Je fulmine, le cœur en miettes et l'esprit en vrac.

— Ne m'approche pas, Drew. Reste loin de moi, loin de Maeve, parce que tu ne saurais que nous blesser encore et encore.

— Arrête de te mentir, Pixie, et reviens. Je sais que tu le feras, parce que je suis le seul à savoir ce que tu aimes et ce que tu veux. Alors je t'attendrai. Encore.

Je me détourne, serrant mon sac contre moi, pour rentrer dans ma résidence au plus vite. Par chance, il ne voit pas la larme glissant sur ma joue et gelant presque aussitôt.

Je m'affale sur mon lit, détruite.
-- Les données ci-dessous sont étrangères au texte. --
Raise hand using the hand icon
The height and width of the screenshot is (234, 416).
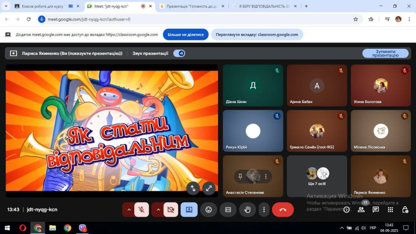pos(247,210)
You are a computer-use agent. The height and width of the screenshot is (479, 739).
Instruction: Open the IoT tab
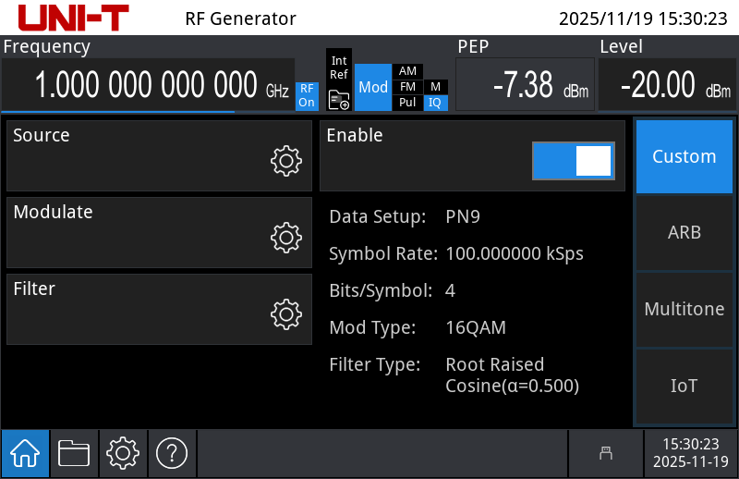[684, 386]
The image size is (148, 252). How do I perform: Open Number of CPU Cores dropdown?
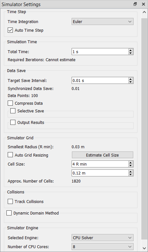coord(102,247)
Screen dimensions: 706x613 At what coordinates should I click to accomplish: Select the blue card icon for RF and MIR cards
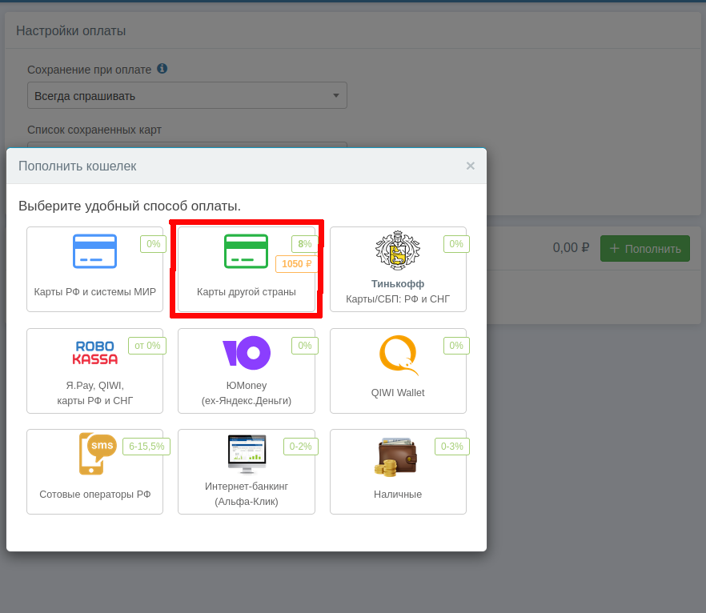click(x=94, y=251)
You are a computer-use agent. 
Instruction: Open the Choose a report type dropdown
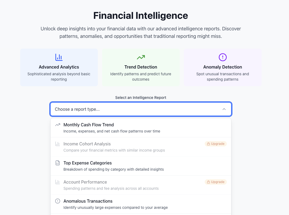point(141,109)
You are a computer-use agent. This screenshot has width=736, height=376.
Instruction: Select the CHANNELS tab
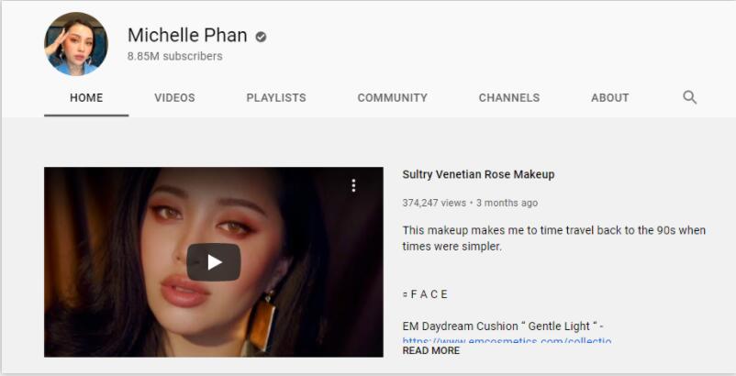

Je voudrais appeler Maeve, lui confier tout ce que Drew m'a dit, lui dire qu'il n'est qu'un con qui se fout de nous. Mais je ne peux toujours pas.

Rageusement, j'essuie les larmes de mon visage, aussitôt chassées par de nouvelles, encore plus grosses. Drew est vraiment un connard. Je le déteste.

Je n'ai qu'une personne que je peux appeler. J'ignore s'il viendra, mais sans attendre, j'attrape mon téléphone.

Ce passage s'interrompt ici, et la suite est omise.